ОГ: Я хочу сказать, очень большие различия между регионами, потому что, как вы видите, и регионы задействованы по-разному в этом процессе.

НВ: Я хочу, чтобы нам показали динамику последних суток. Говорят, что большинство заболевших – в Киеве и в Харькове все-таки.

ОГ: Да, я же говорю, что есть зоны, где больше заболевших и где меньше. Там, где больше заболевших, город Киев, так как в городе Киеве живет, наверное, большая часть Украины вообще. И я уже говорила давно, наши опорные некоторые больницы уже на грани коллапса давно, потому что больных очень много. Это опорные клиники, оснащенные, там каждая палата имеет кислород. Это ж не просто так, вот когда говорят, не то, что ты взял, перепрофилировал отделение, и туда можно класть этих пациентов. Это особенное заболевание, оно требует кислородной поддержки. И чем больше у нас будет количество тяжелых форм с развитием дыхательной недостаточности, тем, конечно, мы меньше будем госпитализировать более легкие и средние… Ну, легкие мы вообще не госпитализируем, средние и тяжелые формы.

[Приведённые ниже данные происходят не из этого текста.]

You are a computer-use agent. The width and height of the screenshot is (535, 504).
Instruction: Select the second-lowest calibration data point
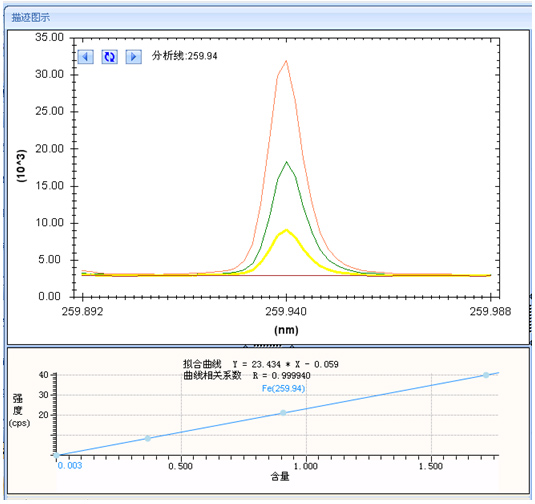[x=147, y=438]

Я хочу сказать, вот почему я тогда ратовала за протоколы, потому что заболевание вообще новое, у нас нет опыта лечения, нет опыта ведения, никто в жизни никогда не видел этих пациентов. А я знаю, что обучать всему нужно время, нужно заранее это делать. И благодаря этому, что у нас есть нормативные документы, как бы их кто ни критиковал, а должны все понимать, что они писались экспертами, которые тоже в коллапсе находились. Потому что тысячи вопросов надо было решать одномоментно, изучать мировой опыт, бесконечно беседовать с теми специалистами и профессорами, которые работали в горячих точках земного шара. Тут же транслировать это на своих врачей, и тут же готовить нормативные документы, которые тоже, вы знаете, в нашей стране не просто так сделать. Вот поэтому, естественно, но сейчас все-таки мы же больше, хотя бы врачи ориентируются, как оказывать кому медицинскую помощь. И сейчас большое количество людей со средними даже тяжелыми формами, они наблюдаются докторами на дому все-таки, не госпитализируются.

НВ: Вот, по смертности, все-таки я хочу уточнить. Сейчас покажут нам диаграмму последних дней в Италии. В Италии сегодня количество заболевших примерно такое же, как было тогда, когда у них была вспышка. Но при этом количество смертей намного меньше, намного, чем было тогда. Почему у нас все-таки смертность эта растет? Не только же из-за сезона? Почему он становится более жестким, этот штамм?

ОГ: Я же и говорю, что мы входим в самый тяжелый сезон. Это биологические свойства вируса. Мы говорили, что лучше переболеть летом, потому что вирус все-таки не такой агрессивный, скажем так. Сейчас его агрессивность будет немножко другая, в любом случае. А почему в Италии было так, ну, во-первых, мы с вами знаем, это вопрос очень сложный. Во-первых, считается там и несколько другие штаммы вируса были. Есть различная восприимчивость между разными народами, вы знаете, по оценкам считается, что легче всего болеют светлые женщины. Хуже всего болеют люди с Юго-Восточной Азии. То есть, есть и генетически детерминированные какие-то особенности. Я повторяю, что я не говорю, и я надеюсь, что у нас не будет итальянского сценария. Но то, что будет тяжелый сезон – это правильно. А почему там так произошло, это тоже требует анализа. Какой, кто у них умирал тогда, какие возрастные группы. Понимаете, у нас сейчас, что мне не нравится и меня настораживает, и вызывает, просто тяжело работать становится, и морально в том числе, потому что увеличивается количество молодых людей. Не по 80 лет, не по 90, как умирали в Италии…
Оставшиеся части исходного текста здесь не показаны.